# [SELECTED PASSAGE]
Reputation: 61550
I am trying to parse an XML file using elementtree. The XML file I am trying to read however got exported from MySql and when the XML file is created if I have an entry in the database like: c:cygwin\bin it translates the '\b' as a backspace. Anyway I am trying to delete all the entries of '\b' from the XML file so I can send it through the elementtree.parse() method. And for some reason, after removing all the entries of '\b' I am not writing the entire file out.
Here is what I am doing:
def preprocess(file):
#exporting from MySQL query browser adds a weird
#character to the result set, remove it
#so the XML parser can read the data
print "in preprocess"
lines = map(lambda line: line.replace("\b", " "), file)
#go to the beginning of the file
file.seek(0);
#overwrite with correct data
file.writelines(lines)
sys.exit()
'''Entry into the program'''
#test the file to see if processing is needed before parsing
for line in xml_file:
p = re.compile("\\b") #search for '\b'
if(p.match(line)):
processing = True
break #only one match needed
if processing:
preprocess(xml_file)

# [STATED PROBLEM 1]
Return the forum post about removing backspace characters from an XML file, word for word.
# [STATED PROBLEM 2]
Retype the entries starting with the line that contains "This screenshot has height=465, width=1035." and going on through the line that contains "point(622,343)". Give only those lines, copied exactly.

# [PROVIDED RECORDS]
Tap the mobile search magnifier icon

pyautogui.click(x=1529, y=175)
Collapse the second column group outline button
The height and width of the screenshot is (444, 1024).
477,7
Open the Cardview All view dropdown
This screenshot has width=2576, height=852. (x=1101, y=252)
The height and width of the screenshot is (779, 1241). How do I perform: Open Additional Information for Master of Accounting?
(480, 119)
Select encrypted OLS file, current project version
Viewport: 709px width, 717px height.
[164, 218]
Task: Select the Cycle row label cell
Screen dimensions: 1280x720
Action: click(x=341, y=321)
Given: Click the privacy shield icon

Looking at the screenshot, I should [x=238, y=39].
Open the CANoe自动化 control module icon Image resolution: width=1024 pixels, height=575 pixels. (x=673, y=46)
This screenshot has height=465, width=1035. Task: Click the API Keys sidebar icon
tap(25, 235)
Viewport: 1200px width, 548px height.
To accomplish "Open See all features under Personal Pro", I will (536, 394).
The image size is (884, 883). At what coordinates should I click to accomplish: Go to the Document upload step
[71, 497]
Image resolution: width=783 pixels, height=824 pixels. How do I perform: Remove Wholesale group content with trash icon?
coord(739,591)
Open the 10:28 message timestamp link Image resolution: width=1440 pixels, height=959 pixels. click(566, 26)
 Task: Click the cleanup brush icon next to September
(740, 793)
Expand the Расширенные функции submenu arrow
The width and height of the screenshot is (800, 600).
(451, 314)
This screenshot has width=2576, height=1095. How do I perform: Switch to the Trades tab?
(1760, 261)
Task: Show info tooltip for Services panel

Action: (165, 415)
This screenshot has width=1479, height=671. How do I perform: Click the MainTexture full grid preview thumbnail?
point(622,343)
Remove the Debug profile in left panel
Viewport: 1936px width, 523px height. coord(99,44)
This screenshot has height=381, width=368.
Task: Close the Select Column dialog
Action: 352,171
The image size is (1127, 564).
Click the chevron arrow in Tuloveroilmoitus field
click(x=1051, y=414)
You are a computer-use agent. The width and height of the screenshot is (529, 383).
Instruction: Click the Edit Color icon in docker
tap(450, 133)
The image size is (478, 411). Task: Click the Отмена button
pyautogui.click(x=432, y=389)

# [FULL RESPONSE 1]
Reputation: 61550
I am trying to parse an XML file using elementtree. The XML file I am trying to read however got exported from MySql and when the XML file is created if I have an entry in the database like: c:cygwin\bin it translates the '\b' as a backspace. Anyway I am trying to delete all the entries of '\b' from the XML file so I can send it through the elementtree.parse() method. And for some reason, after removing all the entries of '\b' I am not writing the entire file out.
Here is what I am doing:
def preprocess(file):
#exporting from MySQL query browser adds a weird
#character to the result set, remove it
#so the XML parser can read the data
print "in preprocess"
lines = map(lambda line: line.replace("\b", " "), file)
#go to the beginning of the file
file.seek(0);
#overwrite with correct data
file.writelines(lines)
sys.exit()
'''Entry into the program'''
#test the file to see if processing is needed before parsing
for line in xml_file:
p = re.compile("\\b") #search for '\b'
if(p.match(line)):
processing = True
break #only one match needed
if processing:
preprocess(xml_file)

# [FULL RESPONSE 2]
This screenshot has height=465, width=1035. Task: Click the API Keys sidebar icon
tap(25, 235)
Viewport: 1200px width, 548px height.
To accomplish "Open See all features under Personal Pro", I will (536, 394).
The image size is (884, 883). At what coordinates should I click to accomplish: Go to the Document upload step
[71, 497]
Image resolution: width=783 pixels, height=824 pixels. How do I perform: Remove Wholesale group content with trash icon?
coord(739,591)
Open the 10:28 message timestamp link Image resolution: width=1440 pixels, height=959 pixels. click(566, 26)
 Task: Click the cleanup brush icon next to September
(740, 793)
Expand the Расширенные функции submenu arrow
The width and height of the screenshot is (800, 600).
(451, 314)
This screenshot has width=2576, height=1095. How do I perform: Switch to the Trades tab?
(1760, 261)
Task: Show info tooltip for Services panel

Action: (165, 415)
This screenshot has width=1479, height=671. How do I perform: Click the MainTexture full grid preview thumbnail?
point(622,343)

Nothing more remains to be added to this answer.